---- EXTRACT TO READ

2013 Solheim Cup
- Dates: August 16–18, 2013
- Venue: Colorado Golf Club
- Location: Parker, Colorado, U.S.
- Captains: Meg Mallon (USA); Liselotte Neumann (Europe);
| United States | 10 | 18 | Europe |
- Europe wins the Solheim Cup

Location map
- Colorado GC Location within the United States Colorado GC Location within Colorado

= 2013 Solheim Cup =

Women's team golf competition

The 2013 Solheim Cup was the 13th edition of the Solheim Cup matches, held on August 16–18 at the Colorado Golf Club in Parker, Colorado, southeast of Denver. The Solheim Cup is a biennial team competition between the top women professional golfers from the United States and from Europe. Similar to the Ryder Cup, it is a three-day match play event between teams of twelve players. Europe won the matches by a score of 18–10.

The U.S. team had won eight of the twelve previous Solheim Cups. Europe was the defending champion, having won in 2011 in Ireland, but had never won in the United States. The matches included a series of firsts for Team Europe:
- They retained the Cup for the first time since the competition began in 1990.
- This was the largest margin of victory for either team.
- They won in the United States for the first time ever.
- Sweden's Anna Nordqvist became the first player in Solheim Cup history, on either team, to make a hole-in-one.
- Sweden's Caroline Hedwall became the first player in Solheim Cup history, on either team, to win five matches in a single competition.

Europe maintained a lead after each of the five sessions and dominated the last two sessions: Saturday afternoon fourball and Sunday singles by 11 to 4 points to retain the Cup and win in the United States for the first time.

==Format==
The Solheim Cup is a match play event, with each match worth one point. The format is as follows:
- Day 1 (Friday): Four foursome (alternate shot) matches in a morning session and four fourball (better ball) matches in an afternoon session. A total of eight players from each team participate.
- Day 2 (Saturday): Four foursome matches in a morning session and four fourball matches in an afternoon session. A total of eight players from each team participate.
- Day 3 (Sunday): 12 singles matches. All 12 players from each team participate.

With a total of 28 points, 14 points are required to win the Cup, and 14 points are required for the defending champion to retain the Cup. All matches are played to a maximum of 18 holes. If the score is even after 18 holes, each team earns one-half point.

--------
---- DATASET ENTRIES

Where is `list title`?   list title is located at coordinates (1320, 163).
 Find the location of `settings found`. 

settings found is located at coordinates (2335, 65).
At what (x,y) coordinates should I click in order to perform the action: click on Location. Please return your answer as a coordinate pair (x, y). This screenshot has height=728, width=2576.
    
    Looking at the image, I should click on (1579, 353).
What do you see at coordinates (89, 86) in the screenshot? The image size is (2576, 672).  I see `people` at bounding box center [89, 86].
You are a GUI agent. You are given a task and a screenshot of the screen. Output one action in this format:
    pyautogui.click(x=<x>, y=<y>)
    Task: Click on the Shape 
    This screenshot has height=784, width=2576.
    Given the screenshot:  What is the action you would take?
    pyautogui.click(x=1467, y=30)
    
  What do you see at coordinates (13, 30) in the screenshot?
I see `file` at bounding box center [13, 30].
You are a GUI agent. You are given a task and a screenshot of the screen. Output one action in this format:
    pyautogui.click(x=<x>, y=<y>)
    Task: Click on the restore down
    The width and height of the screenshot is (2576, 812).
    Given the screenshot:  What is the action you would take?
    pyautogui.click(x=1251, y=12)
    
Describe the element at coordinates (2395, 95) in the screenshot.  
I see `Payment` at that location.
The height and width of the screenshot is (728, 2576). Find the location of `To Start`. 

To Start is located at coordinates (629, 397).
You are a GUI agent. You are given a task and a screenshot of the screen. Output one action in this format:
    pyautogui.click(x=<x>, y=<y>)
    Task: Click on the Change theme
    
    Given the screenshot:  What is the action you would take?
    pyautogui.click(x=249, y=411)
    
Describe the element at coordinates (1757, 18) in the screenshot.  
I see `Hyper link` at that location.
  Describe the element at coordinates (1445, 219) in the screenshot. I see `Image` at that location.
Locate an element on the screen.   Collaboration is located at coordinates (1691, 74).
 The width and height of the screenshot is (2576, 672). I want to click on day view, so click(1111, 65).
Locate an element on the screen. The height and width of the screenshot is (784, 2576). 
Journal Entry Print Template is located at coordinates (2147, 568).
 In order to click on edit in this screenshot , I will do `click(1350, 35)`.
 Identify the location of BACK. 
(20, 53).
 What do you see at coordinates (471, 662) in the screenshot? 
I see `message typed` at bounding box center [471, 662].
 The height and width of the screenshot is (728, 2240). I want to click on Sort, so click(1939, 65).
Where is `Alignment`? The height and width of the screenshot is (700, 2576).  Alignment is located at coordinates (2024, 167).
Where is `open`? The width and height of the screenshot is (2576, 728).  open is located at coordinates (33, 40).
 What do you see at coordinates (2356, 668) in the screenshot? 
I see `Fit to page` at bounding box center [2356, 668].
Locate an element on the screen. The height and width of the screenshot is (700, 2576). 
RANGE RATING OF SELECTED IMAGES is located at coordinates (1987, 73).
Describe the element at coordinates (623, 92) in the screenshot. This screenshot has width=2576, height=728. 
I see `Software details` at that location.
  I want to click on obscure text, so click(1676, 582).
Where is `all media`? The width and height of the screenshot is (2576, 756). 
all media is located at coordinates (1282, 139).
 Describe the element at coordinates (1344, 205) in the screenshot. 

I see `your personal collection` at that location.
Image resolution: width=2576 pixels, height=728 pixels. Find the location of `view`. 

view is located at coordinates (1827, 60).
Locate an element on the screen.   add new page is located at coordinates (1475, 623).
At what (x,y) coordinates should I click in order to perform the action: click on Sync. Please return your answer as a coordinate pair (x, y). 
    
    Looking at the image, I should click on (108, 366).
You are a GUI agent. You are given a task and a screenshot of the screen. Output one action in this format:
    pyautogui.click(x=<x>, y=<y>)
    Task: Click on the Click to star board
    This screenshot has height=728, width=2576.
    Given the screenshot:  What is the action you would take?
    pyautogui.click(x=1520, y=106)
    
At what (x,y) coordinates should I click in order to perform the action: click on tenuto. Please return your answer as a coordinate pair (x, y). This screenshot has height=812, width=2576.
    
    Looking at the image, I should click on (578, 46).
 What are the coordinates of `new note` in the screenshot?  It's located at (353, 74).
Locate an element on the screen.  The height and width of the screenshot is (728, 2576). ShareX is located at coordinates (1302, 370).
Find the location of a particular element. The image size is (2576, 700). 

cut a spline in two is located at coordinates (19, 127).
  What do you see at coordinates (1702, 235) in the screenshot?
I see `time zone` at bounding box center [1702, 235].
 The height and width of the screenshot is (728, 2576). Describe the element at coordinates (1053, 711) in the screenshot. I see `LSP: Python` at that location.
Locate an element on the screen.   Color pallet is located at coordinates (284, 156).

--------

▶ [EXERCISE REQUIREMENTS]
#1 Sum up the text on the 2013 Solheim Cup in two sentences.
#2 Carry on the text about the 2013 Solheim Cup from where it stops.
You don't need the data for this.

▶ [ANSWERS BY ITEM]
#1 The 2013 Solheim Cup, the 13th edition of the every-other-year match play event between top women professional golfers from the United States and Europe, was held August 16–18 at the Colorado Golf Club in Parker, Colorado, and Europe won 18–10. The win brought several firsts for Europe, including keeping the Cup for the first time, winning in the United States for the first time, and the largest margin of victory for either team.

#2
==Team qualification and selection==

===Eligibility criteria===
The United States and European teams have different eligibility criteria:

Team USA

Members of the United States team had to be current members of the LPGA Tour and be born in the United States. This was the last Solheim Cup held under these rules; beginning with the 2015 edition, eligibility was expanded to include the following categories of LPGA Tour members:
- U.S. citizens by birth, regardless of their birthplace.
- Those who were naturalized as U.S. citizens before age 18.
- Those who became U.S. citizens by adoption before age 13.

Team Europe

Members of the European team must:
1. be current members of the Ladies European Tour in any category or membership;
2. have played in six Ranking Events during the Qualifying Period as a member of the LET, unless selected as a Captain's pick (provided she is otherwise eligible);
3. must be a "European national", defined by Solheim Cup rules as someone:

Either:

(i) born in a European country; and

(ii) holding a current passport of that European country;

Or:

(i) having been naturalised as a citizen of a European country;

(ii) having held a current passport of that European country for the immediately preceding four (4) consecutive years;

(iii) having resided in that European country for the immediately preceding four (4) consecutive years.

A European country is a nation situated in the continent of Europe and is recognised as an independent state by the United Nations.

Any player who holds dual nationality (of which one shall be the nationality of a European country) shall elect on joining the LET in each of 2012 and 2013 whether she wishes to be eligible for selection for the 2013 European Solheim Cup Team.

===Team selection===
The United States and European teams were selected by different methods.

Team USA

Team USA qualified by earning points for wins and for top-20 finishes on the LPGA Tour over a two-year period. Points were earned beginning with the 2011 LPGA Hana Bank Championship and concluding with the 2013 Women's British Open. Points were increased in 2013 and doubled in the four major championships. The eight players with the highest points were automatically selected for Team USA. Two additional players qualified based on their position in the Rolex Women's World Golf Rankings and two were selected as wildcards by the team captain from among all eligible players.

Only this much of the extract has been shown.